More than 200 children filled the bleachers with bright yellow T-shirts at Catherine and Count Basie Middle School in Jamaica, Queens. The student’s participated in an in-depth meditation session led by former hip-hop pioneer turned philanthropist Russell Simmons.

As part of RushCard’s Keep the Peace initiative, an annual program that supports nonprofit, community-based organizations, Simmons gave a motivational talk and conducted a public group meditation for inner-city youth.

Utilizing the traditional Sanskrit concept “instrument of the mind” during the meditation, Simmons instructed students ages 8 to 17 to repeat the word “rum” and close their eyes until their minds became relaxed.

“When the mind is quiet you can excel, when the mind is noisy you can do nothing,” Simmons said. “If you meditate every day, you can slow the world down.”

Last summer, Simmons used a similar technique with imprisoned youth at Rikers Island, as part of a program in which he partnered with rapper and actor LL Cool J to help increase the peace and reduce the violence in the community.

The anti-violence group LIFE Camp, whose members wear orange T-shirts to discourage gang culture, received a $25,000 grant from RushCard, a company that offers prepaid debit cards, to help support and expand their peacekeeping efforts.

“The peacekeepers are in orange,” LIFE Camp founder Erica Ford said. “We are tired of the red running in the streets, which is the blood of our children.”

In the winter of 2014, shootings occurred not far from M.S. 72, widely known as Catherine and Count Basie Middle School, in Queens. Because of increased activism, the area has not experienced a shooting since December, according to Ford.

In an exclusive interview with the AmNews, Simmons commented on the racial incongruities presented in minority communities across the nation.

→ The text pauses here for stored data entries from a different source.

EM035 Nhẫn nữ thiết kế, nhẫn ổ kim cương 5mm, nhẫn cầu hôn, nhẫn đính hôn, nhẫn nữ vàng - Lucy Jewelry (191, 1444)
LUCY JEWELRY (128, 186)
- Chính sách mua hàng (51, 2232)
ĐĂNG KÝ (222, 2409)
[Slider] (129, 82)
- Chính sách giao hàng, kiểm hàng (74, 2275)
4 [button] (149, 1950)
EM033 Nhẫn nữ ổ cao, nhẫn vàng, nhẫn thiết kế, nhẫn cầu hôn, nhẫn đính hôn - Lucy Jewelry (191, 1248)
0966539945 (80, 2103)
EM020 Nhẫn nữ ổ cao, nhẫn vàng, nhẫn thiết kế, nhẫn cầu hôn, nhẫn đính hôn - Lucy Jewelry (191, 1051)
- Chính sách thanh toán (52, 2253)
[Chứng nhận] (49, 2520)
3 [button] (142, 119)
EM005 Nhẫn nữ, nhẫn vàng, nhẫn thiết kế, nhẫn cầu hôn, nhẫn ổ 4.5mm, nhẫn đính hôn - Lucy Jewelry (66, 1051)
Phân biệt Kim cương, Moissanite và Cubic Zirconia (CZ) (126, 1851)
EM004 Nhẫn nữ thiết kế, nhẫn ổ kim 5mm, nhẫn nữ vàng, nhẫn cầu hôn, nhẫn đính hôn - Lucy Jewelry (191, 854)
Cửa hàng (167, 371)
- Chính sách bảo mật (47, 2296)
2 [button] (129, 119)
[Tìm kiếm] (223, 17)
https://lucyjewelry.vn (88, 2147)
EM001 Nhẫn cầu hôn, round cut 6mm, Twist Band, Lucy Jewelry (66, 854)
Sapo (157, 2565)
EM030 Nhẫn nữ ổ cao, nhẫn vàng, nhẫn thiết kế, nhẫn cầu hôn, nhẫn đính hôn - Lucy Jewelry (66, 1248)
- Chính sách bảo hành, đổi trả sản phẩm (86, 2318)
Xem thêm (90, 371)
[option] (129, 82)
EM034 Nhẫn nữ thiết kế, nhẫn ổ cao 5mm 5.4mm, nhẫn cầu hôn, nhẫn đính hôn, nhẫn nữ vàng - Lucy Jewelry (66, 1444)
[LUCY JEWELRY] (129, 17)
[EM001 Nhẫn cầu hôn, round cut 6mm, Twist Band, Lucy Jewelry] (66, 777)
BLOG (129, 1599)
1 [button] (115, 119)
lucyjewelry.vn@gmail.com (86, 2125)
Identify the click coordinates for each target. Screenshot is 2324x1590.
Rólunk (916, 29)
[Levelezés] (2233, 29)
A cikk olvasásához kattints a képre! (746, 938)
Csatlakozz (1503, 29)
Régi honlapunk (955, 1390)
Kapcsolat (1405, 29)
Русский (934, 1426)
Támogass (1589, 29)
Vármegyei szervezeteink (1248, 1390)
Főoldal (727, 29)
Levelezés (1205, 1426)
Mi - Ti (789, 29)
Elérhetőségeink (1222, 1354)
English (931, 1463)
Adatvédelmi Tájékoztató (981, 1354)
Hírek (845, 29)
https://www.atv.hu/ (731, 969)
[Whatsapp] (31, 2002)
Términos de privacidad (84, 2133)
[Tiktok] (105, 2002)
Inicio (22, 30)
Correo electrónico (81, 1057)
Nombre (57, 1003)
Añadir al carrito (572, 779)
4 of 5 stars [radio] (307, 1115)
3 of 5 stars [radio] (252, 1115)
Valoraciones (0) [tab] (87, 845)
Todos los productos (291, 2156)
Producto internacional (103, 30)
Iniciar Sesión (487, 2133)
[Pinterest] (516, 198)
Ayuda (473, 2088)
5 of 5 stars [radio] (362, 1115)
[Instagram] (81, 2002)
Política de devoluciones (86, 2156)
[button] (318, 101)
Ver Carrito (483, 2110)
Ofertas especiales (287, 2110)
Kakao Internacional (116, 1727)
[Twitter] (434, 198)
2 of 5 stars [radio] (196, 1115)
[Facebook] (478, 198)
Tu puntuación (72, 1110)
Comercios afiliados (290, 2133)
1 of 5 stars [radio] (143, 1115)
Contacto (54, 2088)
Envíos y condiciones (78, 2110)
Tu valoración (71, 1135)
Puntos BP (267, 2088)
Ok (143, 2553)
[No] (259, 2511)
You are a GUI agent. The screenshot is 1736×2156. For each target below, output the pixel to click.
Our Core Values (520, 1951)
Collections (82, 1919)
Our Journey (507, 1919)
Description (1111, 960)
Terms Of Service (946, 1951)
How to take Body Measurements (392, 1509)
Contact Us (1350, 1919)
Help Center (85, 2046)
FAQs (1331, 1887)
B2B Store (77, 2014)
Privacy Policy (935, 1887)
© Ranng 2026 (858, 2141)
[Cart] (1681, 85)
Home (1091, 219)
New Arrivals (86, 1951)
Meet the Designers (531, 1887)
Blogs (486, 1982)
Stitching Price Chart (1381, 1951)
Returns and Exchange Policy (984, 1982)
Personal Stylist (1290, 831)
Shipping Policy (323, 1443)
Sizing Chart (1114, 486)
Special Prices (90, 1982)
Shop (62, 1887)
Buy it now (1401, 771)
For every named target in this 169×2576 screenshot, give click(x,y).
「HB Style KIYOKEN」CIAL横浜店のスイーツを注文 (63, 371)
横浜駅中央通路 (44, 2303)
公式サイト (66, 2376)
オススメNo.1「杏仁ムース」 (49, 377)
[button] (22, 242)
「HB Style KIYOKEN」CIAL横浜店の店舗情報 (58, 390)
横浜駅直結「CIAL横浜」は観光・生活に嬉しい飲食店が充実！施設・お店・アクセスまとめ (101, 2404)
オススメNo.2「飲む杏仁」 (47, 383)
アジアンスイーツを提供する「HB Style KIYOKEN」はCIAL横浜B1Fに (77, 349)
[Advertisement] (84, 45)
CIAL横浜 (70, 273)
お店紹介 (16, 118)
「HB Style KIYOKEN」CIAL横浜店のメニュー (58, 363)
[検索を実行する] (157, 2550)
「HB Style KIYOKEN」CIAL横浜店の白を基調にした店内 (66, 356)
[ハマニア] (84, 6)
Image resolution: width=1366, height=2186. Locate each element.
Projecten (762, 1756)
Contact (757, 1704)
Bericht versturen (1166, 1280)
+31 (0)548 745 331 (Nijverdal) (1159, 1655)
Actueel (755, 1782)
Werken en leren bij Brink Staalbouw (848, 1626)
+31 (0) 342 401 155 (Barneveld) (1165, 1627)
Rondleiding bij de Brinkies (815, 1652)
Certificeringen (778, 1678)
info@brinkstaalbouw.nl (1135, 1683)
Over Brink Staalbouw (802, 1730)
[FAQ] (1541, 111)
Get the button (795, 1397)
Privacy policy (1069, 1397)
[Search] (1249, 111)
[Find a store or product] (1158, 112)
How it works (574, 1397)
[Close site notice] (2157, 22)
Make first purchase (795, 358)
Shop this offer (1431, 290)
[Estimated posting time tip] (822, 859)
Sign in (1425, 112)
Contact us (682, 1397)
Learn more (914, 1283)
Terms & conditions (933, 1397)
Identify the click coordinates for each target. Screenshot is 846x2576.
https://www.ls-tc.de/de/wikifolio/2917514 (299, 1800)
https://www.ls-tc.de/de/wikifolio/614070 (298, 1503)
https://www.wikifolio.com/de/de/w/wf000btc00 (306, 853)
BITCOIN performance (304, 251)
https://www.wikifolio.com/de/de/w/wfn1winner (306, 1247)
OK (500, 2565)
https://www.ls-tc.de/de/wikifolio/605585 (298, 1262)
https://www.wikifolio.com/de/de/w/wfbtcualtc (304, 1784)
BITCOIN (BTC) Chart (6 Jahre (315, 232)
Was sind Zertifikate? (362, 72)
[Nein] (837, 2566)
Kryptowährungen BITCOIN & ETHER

“Violence is never the answer … kids are dying at an alarming rate,” Simmons said. “Chicago is having the worst summer ever—50 kids get shot, and they don’t even make the news.”

The Hollis, Queens, native added,“It’s a horrible situation in some of these communities, and it won’t change until we eliminate the core of the problem.”

As a basketball game between LIFE Camp volunteers and NYPD officers tipped off in the school gymnasium, Danika Murphy, 12, of the Collaborative Arts School in Springfield Gardens, Queens, told of how she learned new methods to control her response to bullies.

“Problems should be resolved with words instead of your fists,” Murphy said. “I can use Russell’s techniques. Whenever someone is getting you angry, you should sit, meditate, close your eyes and move on.”

Basketball coach and NYPD officer of 20 years John Haynes, of the 113th Precinct in Queens, is appreciative of the anti-violence sentiments held throughout his community.

“I lost a couple kids to violence,” Haynes said. “It bothered me and it’s a shame how it happens.”

In his wallet, Haynes carries a 3.5-inch-by-2-inch card that reads, “In Memory of Darryl Adams.” Adams was a teen whose life came to an abrupt end when he was shot at the South Jamaica Houses in 2012.

“To me, he was a good kid … all he wanted to do was play basketball,” Haynes said. “Every time I talk about it, I start crying. This is something I want to do, and we do this a lot.”

RushCard will present more than $100,000 in grants to recipients in New Orleans, Chicago, Baltimore, Cincinnati, Los Angeles and New York City.